The current wave of Greatest Hits / Best Of / Essential / Whatever We Have the Licensing Rights To collections that have flooded stores are a typification of the modern popular music market, a furious label cash-grab at the expense of the baby boomers and others who long for the nostalgia of their formidable years. The smashing success of Beatles 1 sent a message that was just loud enough for label execs to notice that people will buy into the past as long as it’s being sold. There’s seemingly a new Dylan bootleg or reissue on the shelf with every passing week. For those who missed their halcyon period about three days ago, Semisonic has a hits collection available. There are three separate collections still in print that celebrate the hallowed oeuvre of Norman Greenbaum, for crying out loud. (For the record, “Spirit in the Sky” is track one on two of them; though the other does attempt to cover its tracks by including a demo version in addition to including the original at track two.) If it wasn’t for the Beatles, as well as the recent raiding and pillaging of Bob Dylan’s catalogue, Johnny Cash might have the distinction of having his name slapped on the most stuff in the history of popular music. There is no shortage of Johnny Cash material out there for public consumption, which might cause you to ask, “why should I buy this collection?” Well, the answer to that lies in your degree of curiosity, for as many choices as there are, there’s probably one out there that fits exactly what you’re looking for. And this one isn’t a bad place to start.
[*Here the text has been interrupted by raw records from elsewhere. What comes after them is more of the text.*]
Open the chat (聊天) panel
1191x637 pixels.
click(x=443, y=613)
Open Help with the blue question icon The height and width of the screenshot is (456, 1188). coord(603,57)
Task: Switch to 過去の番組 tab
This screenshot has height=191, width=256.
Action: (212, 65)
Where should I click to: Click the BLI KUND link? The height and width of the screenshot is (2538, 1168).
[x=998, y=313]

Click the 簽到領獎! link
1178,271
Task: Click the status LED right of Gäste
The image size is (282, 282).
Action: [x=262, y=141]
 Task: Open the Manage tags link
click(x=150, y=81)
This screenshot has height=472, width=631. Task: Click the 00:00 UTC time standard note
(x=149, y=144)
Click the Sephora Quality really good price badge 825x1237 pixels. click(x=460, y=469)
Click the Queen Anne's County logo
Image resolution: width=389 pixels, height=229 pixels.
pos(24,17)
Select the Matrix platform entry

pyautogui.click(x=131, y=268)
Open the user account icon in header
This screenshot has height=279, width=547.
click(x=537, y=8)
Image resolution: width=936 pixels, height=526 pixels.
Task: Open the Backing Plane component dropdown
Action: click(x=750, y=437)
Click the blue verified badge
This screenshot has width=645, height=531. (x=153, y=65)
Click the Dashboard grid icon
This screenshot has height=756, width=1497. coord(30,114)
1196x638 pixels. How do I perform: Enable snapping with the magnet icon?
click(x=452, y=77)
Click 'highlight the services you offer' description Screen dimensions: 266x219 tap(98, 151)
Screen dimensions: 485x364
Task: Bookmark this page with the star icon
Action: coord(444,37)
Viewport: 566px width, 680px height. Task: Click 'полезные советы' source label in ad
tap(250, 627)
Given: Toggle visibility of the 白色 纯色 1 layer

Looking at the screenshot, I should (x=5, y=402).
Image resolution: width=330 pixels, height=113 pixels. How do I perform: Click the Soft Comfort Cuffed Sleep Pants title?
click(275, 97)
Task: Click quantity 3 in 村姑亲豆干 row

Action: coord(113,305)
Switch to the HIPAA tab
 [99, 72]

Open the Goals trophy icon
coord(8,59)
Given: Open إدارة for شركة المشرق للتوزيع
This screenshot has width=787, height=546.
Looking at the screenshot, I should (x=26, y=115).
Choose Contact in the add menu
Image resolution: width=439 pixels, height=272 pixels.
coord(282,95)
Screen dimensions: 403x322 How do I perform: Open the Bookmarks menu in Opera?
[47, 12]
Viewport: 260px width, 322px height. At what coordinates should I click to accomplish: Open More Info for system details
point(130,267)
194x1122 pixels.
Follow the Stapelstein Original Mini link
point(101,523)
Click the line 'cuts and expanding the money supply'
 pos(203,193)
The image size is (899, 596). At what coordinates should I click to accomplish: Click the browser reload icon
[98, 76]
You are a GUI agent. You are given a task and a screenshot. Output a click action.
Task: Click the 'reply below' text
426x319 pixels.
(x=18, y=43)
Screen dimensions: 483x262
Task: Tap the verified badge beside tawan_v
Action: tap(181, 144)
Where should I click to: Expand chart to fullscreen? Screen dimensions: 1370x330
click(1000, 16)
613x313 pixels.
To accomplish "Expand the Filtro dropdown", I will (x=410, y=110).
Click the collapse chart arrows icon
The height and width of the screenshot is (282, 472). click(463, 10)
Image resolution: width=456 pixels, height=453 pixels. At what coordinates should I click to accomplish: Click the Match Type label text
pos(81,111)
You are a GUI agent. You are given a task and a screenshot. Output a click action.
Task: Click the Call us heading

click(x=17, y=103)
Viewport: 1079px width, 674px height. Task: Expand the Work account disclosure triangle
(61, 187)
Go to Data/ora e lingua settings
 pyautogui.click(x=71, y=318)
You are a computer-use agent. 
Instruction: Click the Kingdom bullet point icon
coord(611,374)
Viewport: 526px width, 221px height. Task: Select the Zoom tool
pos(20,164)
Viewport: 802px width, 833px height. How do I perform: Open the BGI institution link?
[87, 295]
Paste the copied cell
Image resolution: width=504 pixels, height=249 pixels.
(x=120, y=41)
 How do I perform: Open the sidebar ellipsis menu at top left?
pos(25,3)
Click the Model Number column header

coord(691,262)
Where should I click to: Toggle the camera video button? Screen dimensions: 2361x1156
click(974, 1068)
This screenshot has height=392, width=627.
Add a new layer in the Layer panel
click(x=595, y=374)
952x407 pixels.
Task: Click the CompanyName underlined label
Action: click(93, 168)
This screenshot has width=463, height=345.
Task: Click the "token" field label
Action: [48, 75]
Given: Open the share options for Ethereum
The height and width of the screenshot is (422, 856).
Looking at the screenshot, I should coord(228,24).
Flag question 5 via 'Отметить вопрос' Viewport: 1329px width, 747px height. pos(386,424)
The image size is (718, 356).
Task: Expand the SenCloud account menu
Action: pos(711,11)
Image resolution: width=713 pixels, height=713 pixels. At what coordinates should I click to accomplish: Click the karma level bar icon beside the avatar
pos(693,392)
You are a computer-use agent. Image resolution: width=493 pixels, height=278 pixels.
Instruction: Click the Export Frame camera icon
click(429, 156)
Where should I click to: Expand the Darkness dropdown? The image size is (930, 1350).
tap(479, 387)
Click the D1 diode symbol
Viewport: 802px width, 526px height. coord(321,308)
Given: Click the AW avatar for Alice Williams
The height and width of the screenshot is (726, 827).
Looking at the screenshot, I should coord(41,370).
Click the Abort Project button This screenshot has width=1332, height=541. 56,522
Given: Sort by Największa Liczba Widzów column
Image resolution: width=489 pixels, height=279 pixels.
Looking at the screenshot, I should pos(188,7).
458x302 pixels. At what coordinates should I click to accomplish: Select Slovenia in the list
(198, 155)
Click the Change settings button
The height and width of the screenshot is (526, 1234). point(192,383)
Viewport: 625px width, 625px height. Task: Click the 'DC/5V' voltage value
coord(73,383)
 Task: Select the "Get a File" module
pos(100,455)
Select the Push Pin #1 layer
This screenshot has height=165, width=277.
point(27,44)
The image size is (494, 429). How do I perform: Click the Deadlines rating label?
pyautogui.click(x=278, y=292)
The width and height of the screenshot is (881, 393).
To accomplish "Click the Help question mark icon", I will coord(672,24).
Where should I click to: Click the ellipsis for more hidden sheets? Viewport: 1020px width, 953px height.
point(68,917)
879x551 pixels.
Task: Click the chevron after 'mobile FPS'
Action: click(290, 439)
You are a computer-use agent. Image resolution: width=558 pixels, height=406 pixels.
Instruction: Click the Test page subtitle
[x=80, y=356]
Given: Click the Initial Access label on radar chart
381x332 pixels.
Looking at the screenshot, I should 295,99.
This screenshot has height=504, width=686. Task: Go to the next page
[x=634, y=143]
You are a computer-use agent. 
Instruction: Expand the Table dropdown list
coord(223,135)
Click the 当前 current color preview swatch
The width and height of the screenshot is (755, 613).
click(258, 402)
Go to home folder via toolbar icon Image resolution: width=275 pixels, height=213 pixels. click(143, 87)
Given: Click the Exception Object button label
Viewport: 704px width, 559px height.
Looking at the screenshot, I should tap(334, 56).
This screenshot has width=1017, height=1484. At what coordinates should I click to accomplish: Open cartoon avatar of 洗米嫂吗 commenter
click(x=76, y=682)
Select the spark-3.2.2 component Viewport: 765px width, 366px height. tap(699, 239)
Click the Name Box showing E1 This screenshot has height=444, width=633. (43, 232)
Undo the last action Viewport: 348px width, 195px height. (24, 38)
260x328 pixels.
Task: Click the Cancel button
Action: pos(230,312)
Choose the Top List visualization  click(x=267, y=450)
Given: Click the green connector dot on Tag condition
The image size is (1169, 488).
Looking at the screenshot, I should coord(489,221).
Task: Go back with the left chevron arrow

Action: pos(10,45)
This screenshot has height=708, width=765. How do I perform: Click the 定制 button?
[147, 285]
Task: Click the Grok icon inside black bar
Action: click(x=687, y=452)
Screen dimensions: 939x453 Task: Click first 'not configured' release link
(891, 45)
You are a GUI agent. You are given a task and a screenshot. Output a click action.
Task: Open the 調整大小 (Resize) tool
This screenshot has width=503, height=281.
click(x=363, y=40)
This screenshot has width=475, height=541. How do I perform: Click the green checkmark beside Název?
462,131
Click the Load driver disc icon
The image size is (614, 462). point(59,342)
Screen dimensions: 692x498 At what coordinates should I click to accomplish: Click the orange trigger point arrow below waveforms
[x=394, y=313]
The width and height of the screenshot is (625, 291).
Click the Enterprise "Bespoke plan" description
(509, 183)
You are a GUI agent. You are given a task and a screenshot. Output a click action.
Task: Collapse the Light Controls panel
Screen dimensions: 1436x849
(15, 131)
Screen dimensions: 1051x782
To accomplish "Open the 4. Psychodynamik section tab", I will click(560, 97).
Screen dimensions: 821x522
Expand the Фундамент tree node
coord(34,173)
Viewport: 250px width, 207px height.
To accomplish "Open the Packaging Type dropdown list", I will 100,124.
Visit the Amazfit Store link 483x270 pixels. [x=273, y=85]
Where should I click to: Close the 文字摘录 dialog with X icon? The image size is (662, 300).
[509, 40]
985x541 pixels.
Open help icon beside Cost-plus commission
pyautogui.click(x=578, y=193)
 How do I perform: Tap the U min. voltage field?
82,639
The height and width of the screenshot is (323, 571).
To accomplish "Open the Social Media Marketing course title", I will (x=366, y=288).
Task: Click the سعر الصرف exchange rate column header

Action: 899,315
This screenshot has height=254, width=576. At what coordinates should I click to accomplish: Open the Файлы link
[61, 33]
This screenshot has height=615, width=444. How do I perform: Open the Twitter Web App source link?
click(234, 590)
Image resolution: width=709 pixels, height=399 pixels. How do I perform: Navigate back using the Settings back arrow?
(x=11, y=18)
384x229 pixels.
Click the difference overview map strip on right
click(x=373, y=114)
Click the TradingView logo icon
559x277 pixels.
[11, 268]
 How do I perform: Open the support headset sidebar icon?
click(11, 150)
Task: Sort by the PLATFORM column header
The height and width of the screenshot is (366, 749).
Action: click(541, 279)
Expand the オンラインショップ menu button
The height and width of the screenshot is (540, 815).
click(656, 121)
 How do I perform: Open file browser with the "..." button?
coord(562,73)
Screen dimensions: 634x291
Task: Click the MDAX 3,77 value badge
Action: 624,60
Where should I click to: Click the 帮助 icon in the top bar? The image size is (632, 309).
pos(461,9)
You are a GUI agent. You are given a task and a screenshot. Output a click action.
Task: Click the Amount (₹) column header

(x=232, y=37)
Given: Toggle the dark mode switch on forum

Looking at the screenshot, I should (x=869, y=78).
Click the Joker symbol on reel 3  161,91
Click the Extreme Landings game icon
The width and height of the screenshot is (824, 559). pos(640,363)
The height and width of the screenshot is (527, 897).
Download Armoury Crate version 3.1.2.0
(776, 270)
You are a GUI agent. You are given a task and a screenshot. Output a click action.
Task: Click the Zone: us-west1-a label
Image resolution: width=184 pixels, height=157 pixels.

J.R. Cash’s music has been sliced and diced into just about every combination imaginable, with sets covering his different eras, his spells with different labels, his live albums or his forays into different genres. The Legend of Johnny Cash, the latest comer to the party (and also confoundingly sharing a key title descriptor with the four-CD box set The Legend, though the two are completely unrelated) is unique for the sole fact that it is none of those things. It is the first concise collection to be released since his death that attempts to cover the span of his entire career, tipped off by the fact that at least four different record labels are cited in the album’s liner notes. It supplants Columbia’s two-disc Essential Johnny Cash set from 2002, which, unlike this compilation, featured nothing more recent than his guest starring spot on U2’s “The Wanderer” from 1993’s Zooropa. The Legend of Johnny Cash, a single-disc set that is presented ideally, in chronological order, spares a half-dozen tracks for his late-era work with Rick Rubin at American Recordings. Not the least of these are his covers of Hank Snow’s 1962 hit “I’ve Been Everywhere” and Nine Inch Nails’ “Hurt,” the latter of which went great distances in cultivating him a whole new audience and bridging a massive generational gap.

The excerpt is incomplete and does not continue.